引っ越したら探さないといけないもの、色々あるけど、歯医者もその1つである。通常、年2回のクリーニングのみだけど、歯医者さんと相性が合うか合わないかは、結構重要問題だ。

我が町、オクラホマ州プレイグはとても小さな町なので、近くの大きな町まで行って探さないといけないのかな、大変だなと思っていたら、なんとこの町にも歯医者が2軒もあった。

紹介者によると、彼女の掛かりつけの歯医者さん、先生の腕は確かだし、歯科衛生士さんはとても上手でチャーミングらしい。

では、そこを予約しましょうとなった時、彼女に何度も何度も念を押された。「いいこと、私の行ってる歯医者はダウンタウンの中心にある方。間違ってもう一軒を予約したら、絶対ダメよ。もう一軒は、歯を抜く歯医者だからね。」

歯を抜く歯医者って何かしら。
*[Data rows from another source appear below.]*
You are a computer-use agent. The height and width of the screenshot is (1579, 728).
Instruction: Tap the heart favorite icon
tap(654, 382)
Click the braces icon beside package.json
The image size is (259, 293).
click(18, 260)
抜歯専門医ってこと?親知らずが痛んだら行くところかしら?

頭の中、はてなマークでいっぱいになったけど、その謎は、正しい方の歯医者さんに行った時に解けた。

その歯医者さんには、とてもお得な歯科保険があった。アメリカでは、会社で働いていてもいなくても、健康保険に入ることは義務付けられているけど、全員が歯医者の保険に入っているわけではない。それで、この歯医者さんは、保険に入っていない人でも予防や治療に来やすいようにと、独自の保険を用意しているとのこと。「ほら、特にメナナイトの人たちとか、歯を抜かないといけなくなるまで歯医者に行かないでしょう。そういう人たちに早めに来てもらいたいからよ。」

おおお、そうか、そうか。もう一軒の「歯を抜く歯医者」って、メナナイトさん達が虫歯になった時に、抜いてもらうとこだ。

メナナイトとは、プロテスタントのキリスト教の一派で、隣町にたくさん住んでいる。女性は一生髪を切ってはいけないとか、メイクをしてはいけないとか、昔からの色々な規律に従って生活している人たちで、虫歯になっても、どうしようもなくなるまで放っておく習慣らしい。

奇妙に感じる習慣も多いけど、コミュニティを大切にする人たちだそうで、色々学べることも多いんじゃないかな、なんとか知り合いになれないかな、などと密かに思っている。

ちなみに、歯を抜かない方の歯医者さんは、素晴らしかった。いいとこ紹介してもらって、ラッキー!